Wednesday, May 31, 2006

Reasons why leaving the family for 10 days may not be a great idea:

  • Your brother may decide to divulge all of your adolescent secrets to your 12-year old who is staying with him and his family for a week of summer fun and extended family bonding while you're away. This litany of disclosure will likely include the times you dyed your hair purple; wore safety pins as earrings; got caught with your boyfriend hanging out of your bedroom window at 3 a.m.; vomited in the choir loft during communion following a Saturday night of drinking hurricanes in celebration of your 18th birthday.
  • Your best gay boyfriend will become so bored he will launch his own blog which uses your full name and muses on all the things he loves about you, many of which you would rather not be divulged in public.
  • You will receive 177 e-mails while you are gone, none of which are spam. Your eyes will bleed when you check your account remotely. You will be unable to deal with them and repeatedly hit the delete key in a fit of helpless anxiety once you arrive home. People will be really irritated with you for not responding to their e-mails. You will lie unconvincingly that your PC crashed while you were out of town.
  • You will meet all kinds of wonderful people while you are out of town on your own, sans spouse and child. Every one of these wonderful people will want your e-mail address. They will begin to e-mail you immediately, further adding to your crawling anxiety over your inability to keep up with your e-mail correspondence. You will begin to hate these people.
  • The GITB will rearrange all the furniture in the house in your absence. It is now not feng shui. It is fucked shui. And you keep tripping over and running into things THAT SHOULD NOT BE WHERE THEY ARE.
  • After ten hours of drinking endless cans of Starbucks' double-shot espressos, smoking cigarettes like a sailor on shore leave, singing along with Springsteen at the top of your lungs and tailgating truckers doing 85 mph with all the windows open and your hair flying, you will discover that you really, really, really love solo road trips, so much so that you begin to fantasize about the next one exactly one hour after you return home. You will muse that this is probably not a good thing.

5 comments:

Melodee said...

Solo road trip. That sounds better than chocolate right about now.

bhd said...

Once I escape the loving bonds of home, I could go on forever.
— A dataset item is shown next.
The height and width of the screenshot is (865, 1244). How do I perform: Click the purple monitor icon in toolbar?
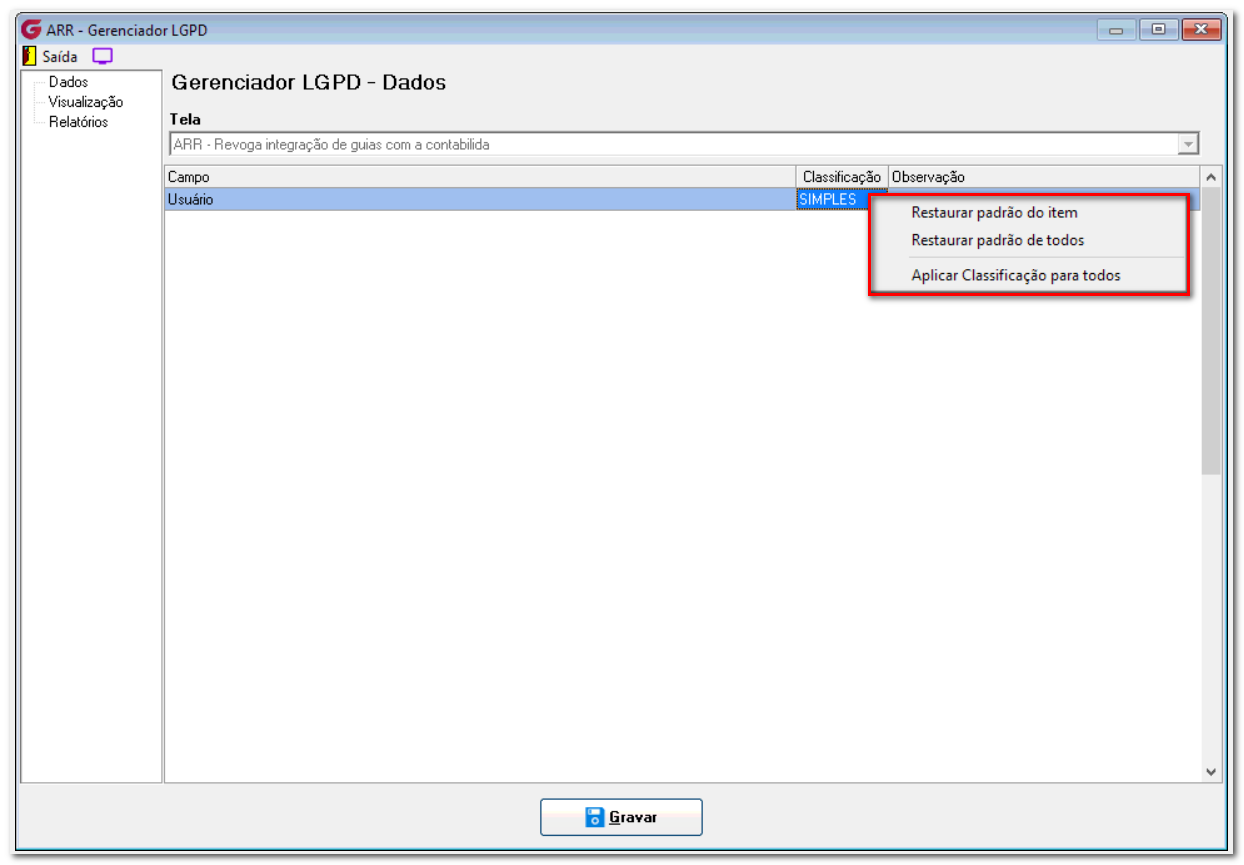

Especially since I have an unnatural love for my wonderful car. My spouse lets me leave home with my American Express card and my passport, sometimes with no itinerary at all.

But puking in church? Dayum!

ellipsis said...

hobbitt and the GITB must be cut from the same cloth. we are lucky goils.

KMae said...

Welcome back, this blog entry was FUNNY!

ellipsis said...

eb--

no, not Catholic. Worse. Episcopalian. That's why I know how to make highballs and play golf. But not in that order.